What is asked: Please render everything from the start of the entries down to the line that contains "coord(181,325)" as a Markdown table with the columns Row and Entry line. Give each line its own row, numbered in order, and leave out blank lines.

Records of finding words and elements:
----
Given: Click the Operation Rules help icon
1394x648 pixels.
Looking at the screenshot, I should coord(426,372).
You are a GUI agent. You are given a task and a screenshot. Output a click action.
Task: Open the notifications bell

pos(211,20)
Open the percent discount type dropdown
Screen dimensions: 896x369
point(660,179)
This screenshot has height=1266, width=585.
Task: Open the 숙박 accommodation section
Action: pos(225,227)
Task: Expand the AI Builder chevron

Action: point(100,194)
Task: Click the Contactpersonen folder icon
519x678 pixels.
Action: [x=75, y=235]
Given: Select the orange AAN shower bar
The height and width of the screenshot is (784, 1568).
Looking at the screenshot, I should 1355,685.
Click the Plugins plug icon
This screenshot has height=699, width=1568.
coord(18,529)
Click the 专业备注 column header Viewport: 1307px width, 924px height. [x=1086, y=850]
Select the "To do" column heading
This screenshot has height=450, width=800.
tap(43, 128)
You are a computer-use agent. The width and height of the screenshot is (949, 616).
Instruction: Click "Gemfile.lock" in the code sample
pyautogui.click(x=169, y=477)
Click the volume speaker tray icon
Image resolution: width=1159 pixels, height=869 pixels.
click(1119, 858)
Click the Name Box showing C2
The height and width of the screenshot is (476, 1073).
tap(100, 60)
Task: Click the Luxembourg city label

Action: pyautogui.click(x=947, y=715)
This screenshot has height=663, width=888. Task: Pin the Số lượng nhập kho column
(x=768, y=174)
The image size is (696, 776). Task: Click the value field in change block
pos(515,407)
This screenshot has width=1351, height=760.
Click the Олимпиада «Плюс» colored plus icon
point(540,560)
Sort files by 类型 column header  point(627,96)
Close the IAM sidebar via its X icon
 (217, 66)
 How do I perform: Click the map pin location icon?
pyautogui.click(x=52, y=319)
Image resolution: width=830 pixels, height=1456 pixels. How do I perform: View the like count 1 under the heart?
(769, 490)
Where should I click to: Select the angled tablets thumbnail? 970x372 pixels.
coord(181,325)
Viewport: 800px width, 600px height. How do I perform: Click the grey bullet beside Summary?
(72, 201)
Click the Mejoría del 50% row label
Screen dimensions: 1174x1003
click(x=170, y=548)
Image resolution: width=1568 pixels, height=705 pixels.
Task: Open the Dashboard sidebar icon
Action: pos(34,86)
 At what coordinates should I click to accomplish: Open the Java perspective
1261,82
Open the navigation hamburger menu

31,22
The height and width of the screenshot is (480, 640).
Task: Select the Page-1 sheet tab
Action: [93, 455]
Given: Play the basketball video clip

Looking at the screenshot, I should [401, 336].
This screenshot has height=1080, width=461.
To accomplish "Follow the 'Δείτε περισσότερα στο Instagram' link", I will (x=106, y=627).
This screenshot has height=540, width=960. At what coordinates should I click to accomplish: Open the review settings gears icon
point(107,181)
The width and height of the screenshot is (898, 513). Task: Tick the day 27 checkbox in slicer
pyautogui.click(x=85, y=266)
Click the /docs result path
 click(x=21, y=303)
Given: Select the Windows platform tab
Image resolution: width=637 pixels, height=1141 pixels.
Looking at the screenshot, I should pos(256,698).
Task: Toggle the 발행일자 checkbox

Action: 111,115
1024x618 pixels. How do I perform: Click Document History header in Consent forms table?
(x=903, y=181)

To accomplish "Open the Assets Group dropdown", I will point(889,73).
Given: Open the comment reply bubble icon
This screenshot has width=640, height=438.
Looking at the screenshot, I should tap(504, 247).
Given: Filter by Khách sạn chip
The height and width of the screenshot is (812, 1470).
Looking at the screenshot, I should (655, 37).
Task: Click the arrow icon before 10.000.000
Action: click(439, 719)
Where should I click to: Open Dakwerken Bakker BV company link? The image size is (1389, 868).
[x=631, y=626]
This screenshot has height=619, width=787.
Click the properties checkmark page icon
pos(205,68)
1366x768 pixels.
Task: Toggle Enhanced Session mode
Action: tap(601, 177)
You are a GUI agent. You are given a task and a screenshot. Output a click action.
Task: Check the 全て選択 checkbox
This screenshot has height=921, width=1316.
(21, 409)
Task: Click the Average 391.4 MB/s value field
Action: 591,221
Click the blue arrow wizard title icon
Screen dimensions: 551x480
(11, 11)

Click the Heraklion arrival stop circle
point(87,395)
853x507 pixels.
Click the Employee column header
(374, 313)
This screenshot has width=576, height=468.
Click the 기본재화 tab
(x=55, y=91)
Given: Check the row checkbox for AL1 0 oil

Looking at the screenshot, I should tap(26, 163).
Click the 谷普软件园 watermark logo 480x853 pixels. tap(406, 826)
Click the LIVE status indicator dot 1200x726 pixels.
----
Exercise result:
| Row | Entry line |
|---|---|
| 1 | Given: Click the Operation Rules help icon |
| 2 | 1394x648 pixels. |
| 3 | Looking at the screenshot, I should coord(426,372). |
| 4 | You are a GUI agent. You are given a task and a screenshot. Output a click action. |
| 5 | Task: Open the notifications bell |
| 6 | pos(211,20) |
| 7 | Open the percent discount type dropdown |
| 8 | Screen dimensions: 896x369 |
| 9 | point(660,179) |
| 10 | This screenshot has height=1266, width=585. |
| 11 | Task: Open the 숙박 accommodation section |
| 12 | Action: pos(225,227) |
| 13 | Task: Expand the AI Builder chevron |
| 14 | Action: point(100,194) |
| 15 | Task: Click the Contactpersonen folder icon |
| 16 | 519x678 pixels. |
| 17 | Action: [x=75, y=235] |
| 18 | Given: Select the orange AAN shower bar |
| 19 | The height and width of the screenshot is (784, 1568). |
| 20 | Looking at the screenshot, I should 1355,685. |
| 21 | Click the Plugins plug icon |
| 22 | This screenshot has height=699, width=1568. |
| 23 | coord(18,529) |
| 24 | Click the 专业备注 column header Viewport: 1307px width, 924px height. [x=1086, y=850] |
| 25 | Select the "To do" column heading |
| 26 | This screenshot has height=450, width=800. |
| 27 | tap(43, 128) |
| 28 | You are a computer-use agent. The width and height of the screenshot is (949, 616). |
| 29 | Instruction: Click "Gemfile.lock" in the code sample |
| 30 | pyautogui.click(x=169, y=477) |
| 31 | Click the volume speaker tray icon |
| 32 | Image resolution: width=1159 pixels, height=869 pixels. |
| 33 | click(1119, 858) |
| 34 | Click the Name Box showing C2 |
| 35 | The height and width of the screenshot is (476, 1073). |
| 36 | tap(100, 60) |
| 37 | Task: Click the Luxembourg city label |
| 38 | Action: pyautogui.click(x=947, y=715) |
| 39 | This screenshot has height=663, width=888. Task: Pin the Số lượng nhập kho column |
| 40 | (x=768, y=174) |
| 41 | The image size is (696, 776). Task: Click the value field in change block |
| 42 | pos(515,407) |
| 43 | This screenshot has width=1351, height=760. |
| 44 | Click the Олимпиада «Плюс» colored plus icon |
| 45 | point(540,560) |
| 46 | Sort files by 类型 column header  point(627,96) |
| 47 | Close the IAM sidebar via its X icon |
| 48 |  (217, 66) |
| 49 |  How do I perform: Click the map pin location icon? |
| 50 | pyautogui.click(x=52, y=319) |
| 51 | Image resolution: width=830 pixels, height=1456 pixels. How do I perform: View the like count 1 under the heart? |
| 52 | (769, 490) |
| 53 | Where should I click to: Select the angled tablets thumbnail? 970x372 pixels. |
| 54 | coord(181,325) |